Select every line below containing the word "command".

Data excerpts
******

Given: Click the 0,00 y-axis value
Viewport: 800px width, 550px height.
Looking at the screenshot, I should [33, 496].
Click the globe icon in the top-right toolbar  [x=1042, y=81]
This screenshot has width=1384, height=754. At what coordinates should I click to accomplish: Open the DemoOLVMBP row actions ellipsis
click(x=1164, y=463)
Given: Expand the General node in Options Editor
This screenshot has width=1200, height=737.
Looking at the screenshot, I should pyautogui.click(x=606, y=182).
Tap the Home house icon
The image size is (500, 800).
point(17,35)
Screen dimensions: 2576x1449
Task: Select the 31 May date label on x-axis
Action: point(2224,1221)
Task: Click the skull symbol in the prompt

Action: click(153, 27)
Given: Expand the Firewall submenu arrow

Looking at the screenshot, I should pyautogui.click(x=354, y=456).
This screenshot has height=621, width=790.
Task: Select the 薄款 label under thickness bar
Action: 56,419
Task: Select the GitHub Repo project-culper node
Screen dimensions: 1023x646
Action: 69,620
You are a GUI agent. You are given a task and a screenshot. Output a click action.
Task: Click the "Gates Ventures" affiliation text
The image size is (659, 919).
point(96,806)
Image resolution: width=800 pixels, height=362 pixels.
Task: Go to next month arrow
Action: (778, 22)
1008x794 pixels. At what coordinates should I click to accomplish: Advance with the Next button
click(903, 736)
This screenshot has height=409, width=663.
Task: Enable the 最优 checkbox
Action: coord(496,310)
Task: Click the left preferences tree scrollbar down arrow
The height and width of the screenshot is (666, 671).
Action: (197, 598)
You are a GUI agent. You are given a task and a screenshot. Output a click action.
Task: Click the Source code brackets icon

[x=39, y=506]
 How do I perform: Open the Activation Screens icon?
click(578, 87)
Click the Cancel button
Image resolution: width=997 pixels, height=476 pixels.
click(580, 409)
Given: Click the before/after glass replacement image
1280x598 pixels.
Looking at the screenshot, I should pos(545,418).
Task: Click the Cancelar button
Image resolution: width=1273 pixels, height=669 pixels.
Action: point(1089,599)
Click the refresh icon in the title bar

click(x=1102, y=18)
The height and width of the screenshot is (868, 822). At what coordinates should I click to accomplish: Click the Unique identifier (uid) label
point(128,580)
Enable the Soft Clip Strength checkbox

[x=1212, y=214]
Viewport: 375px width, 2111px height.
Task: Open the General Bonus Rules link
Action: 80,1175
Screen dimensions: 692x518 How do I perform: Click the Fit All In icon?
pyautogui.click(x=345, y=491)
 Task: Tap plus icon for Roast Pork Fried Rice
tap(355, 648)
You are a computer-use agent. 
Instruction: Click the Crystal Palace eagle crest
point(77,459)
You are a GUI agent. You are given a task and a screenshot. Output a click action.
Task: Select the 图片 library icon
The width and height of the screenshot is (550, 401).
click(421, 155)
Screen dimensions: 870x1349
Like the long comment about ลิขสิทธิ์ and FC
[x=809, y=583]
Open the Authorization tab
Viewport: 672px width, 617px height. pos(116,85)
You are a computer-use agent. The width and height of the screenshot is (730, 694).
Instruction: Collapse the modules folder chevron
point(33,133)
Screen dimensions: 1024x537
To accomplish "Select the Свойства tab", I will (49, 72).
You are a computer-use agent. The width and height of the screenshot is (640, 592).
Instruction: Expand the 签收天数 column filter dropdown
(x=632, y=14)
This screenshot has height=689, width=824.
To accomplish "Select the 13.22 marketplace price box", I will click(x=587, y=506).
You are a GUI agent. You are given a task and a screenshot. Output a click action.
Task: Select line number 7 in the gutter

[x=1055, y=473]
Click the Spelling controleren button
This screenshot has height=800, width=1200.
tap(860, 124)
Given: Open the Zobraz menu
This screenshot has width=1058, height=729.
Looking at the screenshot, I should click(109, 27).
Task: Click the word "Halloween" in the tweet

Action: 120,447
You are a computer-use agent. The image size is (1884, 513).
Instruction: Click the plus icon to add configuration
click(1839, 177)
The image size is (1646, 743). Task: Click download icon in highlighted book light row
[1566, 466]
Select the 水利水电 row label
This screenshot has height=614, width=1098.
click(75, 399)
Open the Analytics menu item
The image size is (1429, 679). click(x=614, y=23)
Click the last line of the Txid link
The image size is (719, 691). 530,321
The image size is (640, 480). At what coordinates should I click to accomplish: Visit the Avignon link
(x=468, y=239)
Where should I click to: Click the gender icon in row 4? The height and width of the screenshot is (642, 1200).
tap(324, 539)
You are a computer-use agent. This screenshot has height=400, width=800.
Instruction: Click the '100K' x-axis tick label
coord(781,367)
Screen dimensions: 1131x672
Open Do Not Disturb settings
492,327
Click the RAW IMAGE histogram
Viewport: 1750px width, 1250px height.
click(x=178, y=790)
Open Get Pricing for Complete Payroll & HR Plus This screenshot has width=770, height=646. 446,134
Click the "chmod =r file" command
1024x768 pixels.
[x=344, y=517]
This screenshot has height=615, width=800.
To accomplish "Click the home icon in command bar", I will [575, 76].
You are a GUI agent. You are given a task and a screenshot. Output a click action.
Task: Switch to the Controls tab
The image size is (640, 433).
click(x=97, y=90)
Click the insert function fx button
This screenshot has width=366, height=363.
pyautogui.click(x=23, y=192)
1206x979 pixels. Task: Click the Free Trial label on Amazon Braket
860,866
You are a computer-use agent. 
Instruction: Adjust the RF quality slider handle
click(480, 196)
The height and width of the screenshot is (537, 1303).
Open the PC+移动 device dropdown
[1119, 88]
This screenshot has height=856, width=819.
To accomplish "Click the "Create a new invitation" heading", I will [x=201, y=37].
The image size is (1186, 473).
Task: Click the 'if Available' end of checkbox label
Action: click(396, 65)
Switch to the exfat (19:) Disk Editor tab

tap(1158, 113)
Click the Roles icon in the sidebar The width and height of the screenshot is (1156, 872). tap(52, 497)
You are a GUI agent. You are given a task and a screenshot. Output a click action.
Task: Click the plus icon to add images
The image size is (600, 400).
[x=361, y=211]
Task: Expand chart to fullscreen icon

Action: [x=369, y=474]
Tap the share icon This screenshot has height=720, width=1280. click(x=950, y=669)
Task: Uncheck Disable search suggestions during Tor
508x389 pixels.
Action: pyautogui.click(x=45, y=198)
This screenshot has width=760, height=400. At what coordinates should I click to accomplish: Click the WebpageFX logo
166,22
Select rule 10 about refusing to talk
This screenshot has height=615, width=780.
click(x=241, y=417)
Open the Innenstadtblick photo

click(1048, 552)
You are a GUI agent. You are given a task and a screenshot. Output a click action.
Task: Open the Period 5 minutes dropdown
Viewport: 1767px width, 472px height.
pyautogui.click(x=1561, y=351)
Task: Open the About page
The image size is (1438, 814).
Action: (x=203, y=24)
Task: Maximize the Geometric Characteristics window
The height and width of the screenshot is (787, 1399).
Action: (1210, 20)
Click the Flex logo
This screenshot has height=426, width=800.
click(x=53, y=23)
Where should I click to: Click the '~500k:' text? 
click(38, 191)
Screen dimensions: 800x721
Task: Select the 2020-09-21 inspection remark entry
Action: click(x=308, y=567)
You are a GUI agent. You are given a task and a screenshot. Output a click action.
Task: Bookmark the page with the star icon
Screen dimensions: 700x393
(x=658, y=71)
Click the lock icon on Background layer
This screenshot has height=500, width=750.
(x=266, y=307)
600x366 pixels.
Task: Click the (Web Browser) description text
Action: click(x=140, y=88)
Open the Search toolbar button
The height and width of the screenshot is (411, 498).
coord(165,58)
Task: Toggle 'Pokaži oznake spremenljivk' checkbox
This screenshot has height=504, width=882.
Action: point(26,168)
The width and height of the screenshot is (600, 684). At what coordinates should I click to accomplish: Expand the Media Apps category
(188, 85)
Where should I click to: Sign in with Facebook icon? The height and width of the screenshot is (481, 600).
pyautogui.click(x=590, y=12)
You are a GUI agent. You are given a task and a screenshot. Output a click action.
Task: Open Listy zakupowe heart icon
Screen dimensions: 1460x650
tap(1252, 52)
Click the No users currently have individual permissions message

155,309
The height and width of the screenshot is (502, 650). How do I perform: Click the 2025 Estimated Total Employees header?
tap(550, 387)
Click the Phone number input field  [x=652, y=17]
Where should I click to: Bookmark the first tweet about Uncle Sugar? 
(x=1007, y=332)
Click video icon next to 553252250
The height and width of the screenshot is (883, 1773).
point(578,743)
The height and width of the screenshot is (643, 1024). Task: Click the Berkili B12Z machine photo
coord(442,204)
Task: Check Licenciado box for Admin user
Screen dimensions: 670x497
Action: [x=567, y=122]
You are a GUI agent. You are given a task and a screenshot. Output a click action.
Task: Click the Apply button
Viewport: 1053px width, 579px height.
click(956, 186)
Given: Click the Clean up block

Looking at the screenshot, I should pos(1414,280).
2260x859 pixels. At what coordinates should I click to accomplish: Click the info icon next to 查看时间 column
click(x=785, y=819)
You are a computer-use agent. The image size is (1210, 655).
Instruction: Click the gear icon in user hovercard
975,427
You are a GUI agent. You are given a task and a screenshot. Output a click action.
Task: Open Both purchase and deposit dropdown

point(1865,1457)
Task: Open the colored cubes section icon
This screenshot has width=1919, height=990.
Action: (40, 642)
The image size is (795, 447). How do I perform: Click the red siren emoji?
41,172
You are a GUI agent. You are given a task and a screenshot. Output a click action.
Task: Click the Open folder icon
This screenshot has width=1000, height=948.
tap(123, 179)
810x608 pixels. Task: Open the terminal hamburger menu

******

Exercise answer:
Click the "chmod =r file" command
To accomplish "Click the home icon in command bar", I will [575, 76].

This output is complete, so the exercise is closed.